— Provided records —
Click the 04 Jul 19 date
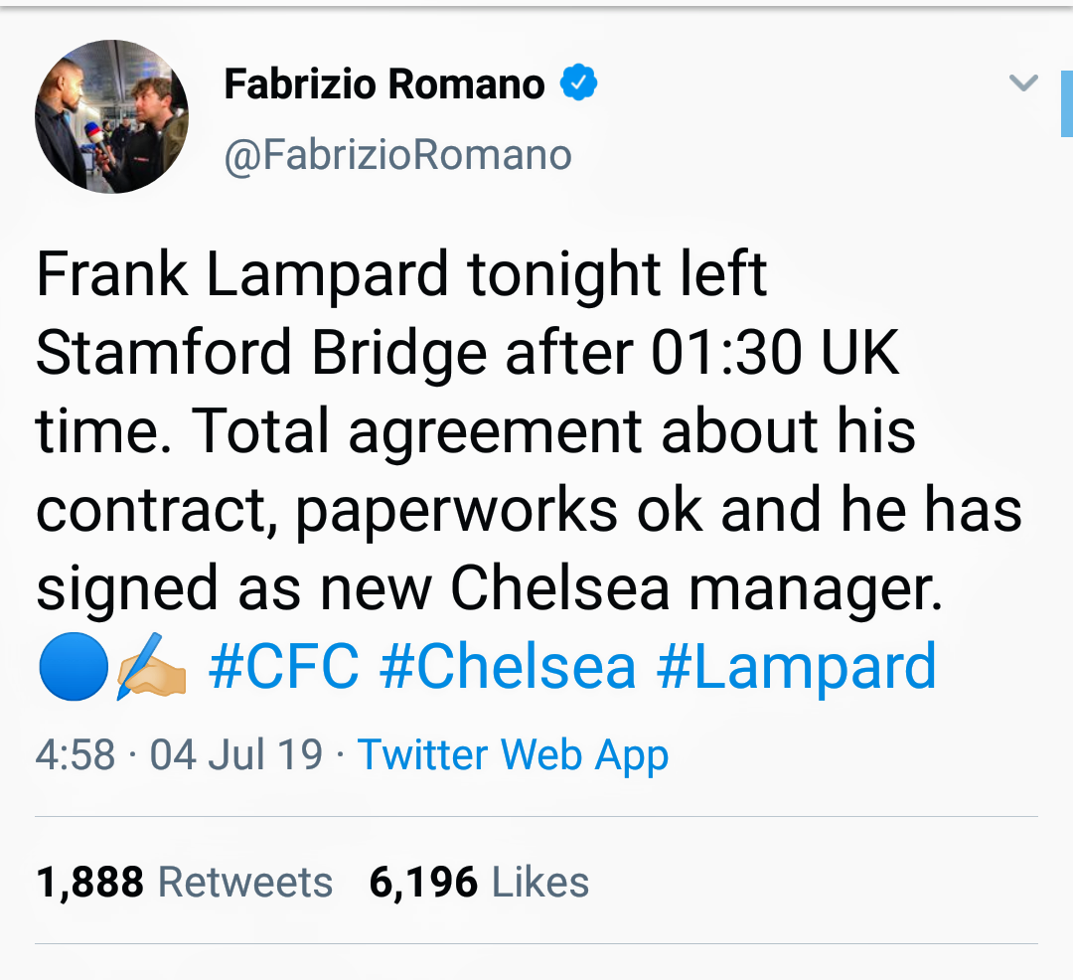pos(236,755)
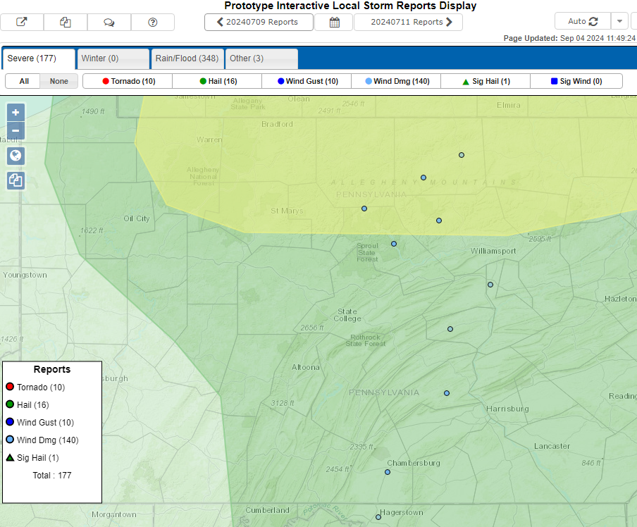Screen dimensions: 637x527
Task: Toggle the Sig Wind (0) filter
Action: coord(576,81)
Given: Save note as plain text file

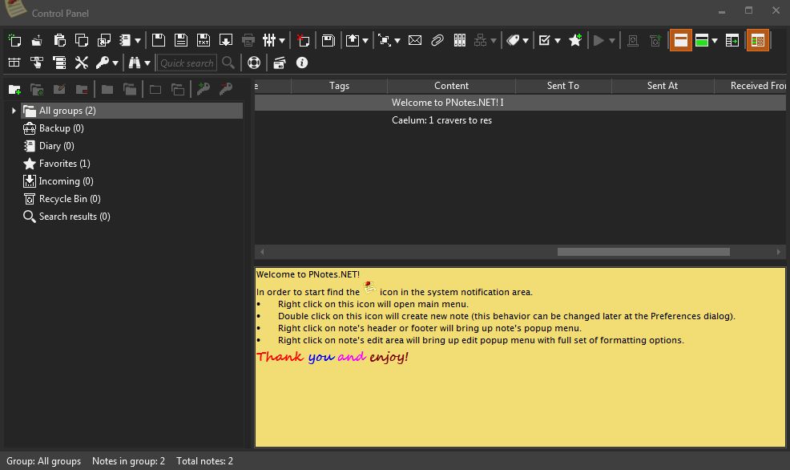Looking at the screenshot, I should 203,40.
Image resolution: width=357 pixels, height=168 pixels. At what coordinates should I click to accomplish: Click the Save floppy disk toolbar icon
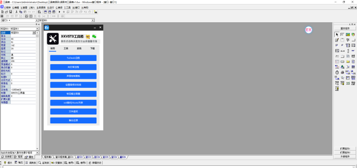[10, 12]
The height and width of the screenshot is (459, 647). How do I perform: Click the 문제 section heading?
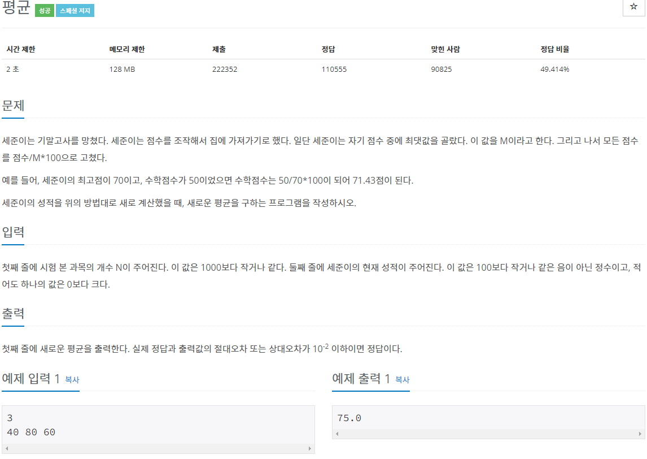13,105
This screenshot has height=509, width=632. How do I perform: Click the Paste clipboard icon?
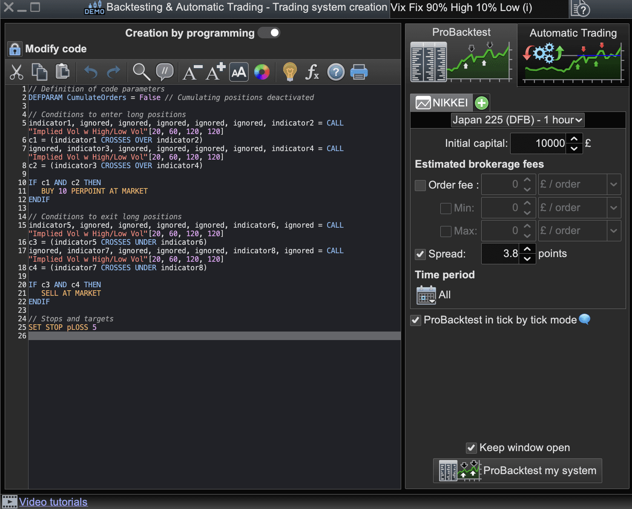pos(63,71)
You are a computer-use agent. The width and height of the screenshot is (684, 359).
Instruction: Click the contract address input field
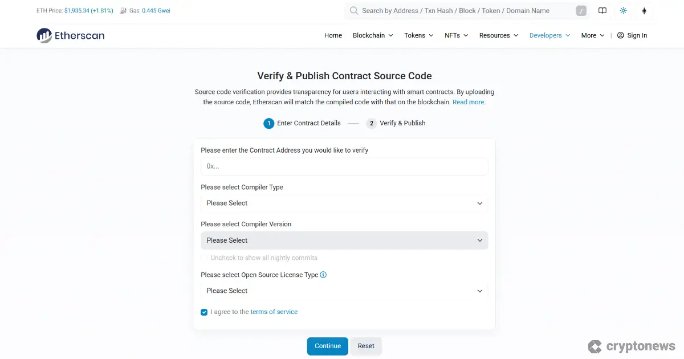(x=344, y=166)
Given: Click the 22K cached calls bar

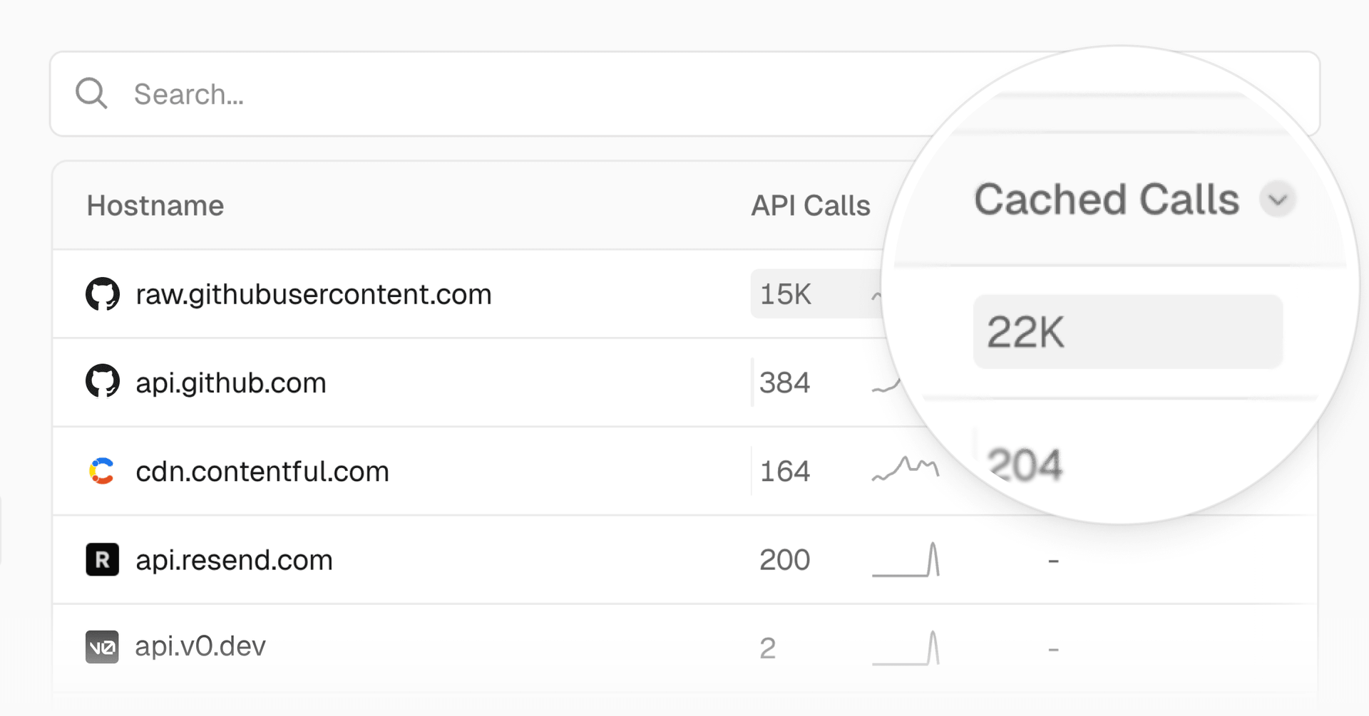Looking at the screenshot, I should pos(1128,331).
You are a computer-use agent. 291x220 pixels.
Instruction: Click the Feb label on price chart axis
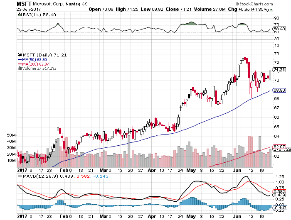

— Exercise aim —
A single number is the expected answer: how many lines of the records above contain the word "agent".

— Response to this exercise —
2